I met him only a few times. I was a guest on his radio program once. But his Center was so important to this place that it is inevitable that it plays a role, known and unknown, in our lives here. Sometimes in unpredictable ways. I first knew that the Seventh Generation Fund was here, for example, when I read a summary of one of his many interviews with Chris Peters, its director. Seventh Gen became my entry to learning more about the Native community here and elsewhere.
McKay was a giant of this place, and his influence was felt beyond it. A short summary of his achievements is in the Press Democrat; John Driscoll of the Times Standard provides more context and memory. The North Coast Journal collected reminicences for its cover story. Through the voices of people who knew him well, a portrait of the person begins to emerge. Sid Dominitz, long time editor of ECONews (who I did meet in the first year I was here) quotes McKay's philosophy of activism: "Persistence is victory," and the methodology of "endless pressure endlessly applied." McKay lived it, though his persistence was not angry and blaming but centered. It strikes me that it takes someone with the temperament of a birder to make that work.

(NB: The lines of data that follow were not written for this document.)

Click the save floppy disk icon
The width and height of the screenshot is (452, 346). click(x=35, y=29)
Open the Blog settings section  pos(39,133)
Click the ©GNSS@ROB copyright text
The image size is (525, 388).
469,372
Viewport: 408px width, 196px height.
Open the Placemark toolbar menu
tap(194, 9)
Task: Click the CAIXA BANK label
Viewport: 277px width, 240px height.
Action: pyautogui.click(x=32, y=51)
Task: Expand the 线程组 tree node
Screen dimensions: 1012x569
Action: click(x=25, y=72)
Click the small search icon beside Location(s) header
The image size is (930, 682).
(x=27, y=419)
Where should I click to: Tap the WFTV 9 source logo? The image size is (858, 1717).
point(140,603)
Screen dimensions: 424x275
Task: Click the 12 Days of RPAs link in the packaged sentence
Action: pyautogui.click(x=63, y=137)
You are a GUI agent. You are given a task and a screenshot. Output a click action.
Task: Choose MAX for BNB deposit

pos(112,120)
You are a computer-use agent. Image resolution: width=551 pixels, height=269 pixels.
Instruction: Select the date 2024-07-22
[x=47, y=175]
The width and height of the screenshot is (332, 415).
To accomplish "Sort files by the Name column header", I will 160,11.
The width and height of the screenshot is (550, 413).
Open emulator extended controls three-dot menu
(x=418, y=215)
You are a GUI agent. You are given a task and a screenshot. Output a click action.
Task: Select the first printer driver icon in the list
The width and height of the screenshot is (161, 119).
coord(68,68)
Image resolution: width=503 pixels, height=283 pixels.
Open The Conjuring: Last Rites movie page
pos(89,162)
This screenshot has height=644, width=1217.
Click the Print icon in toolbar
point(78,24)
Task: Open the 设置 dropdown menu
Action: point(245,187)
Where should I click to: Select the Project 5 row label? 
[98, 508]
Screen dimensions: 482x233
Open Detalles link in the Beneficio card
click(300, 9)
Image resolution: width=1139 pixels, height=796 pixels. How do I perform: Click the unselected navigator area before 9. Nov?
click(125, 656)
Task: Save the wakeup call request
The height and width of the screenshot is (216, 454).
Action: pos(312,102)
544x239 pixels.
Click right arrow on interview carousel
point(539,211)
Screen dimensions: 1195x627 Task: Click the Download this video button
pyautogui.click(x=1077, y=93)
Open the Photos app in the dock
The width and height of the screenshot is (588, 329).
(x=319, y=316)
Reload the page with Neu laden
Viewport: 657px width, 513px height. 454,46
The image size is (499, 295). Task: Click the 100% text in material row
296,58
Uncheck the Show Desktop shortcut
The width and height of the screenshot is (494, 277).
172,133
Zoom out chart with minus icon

Earlier this summer, Eric Rofes died of a heart attack at age 51. Christina Accomando, a colleague at HSU, wrote this about him in the North Coast Journal. Again, I met him only once or twice, in connection with the very valuable Education Summit he organized at HSU every year. I was surprised to learn how much of a national figure he was, and well-known in one of my old stomping grounds, the Boston area. So the Boston Globe article on him was quite a revelation to me.
I don't want to project my own ignorance on the rest of the North Coast. Yet I wonder if our provincialism didn't give less value to Rofes than he deserved. Certainly I thought the importance of that unique Education Summit was not appreciated as it should be, and I know that frustrated him. What will happen to it now?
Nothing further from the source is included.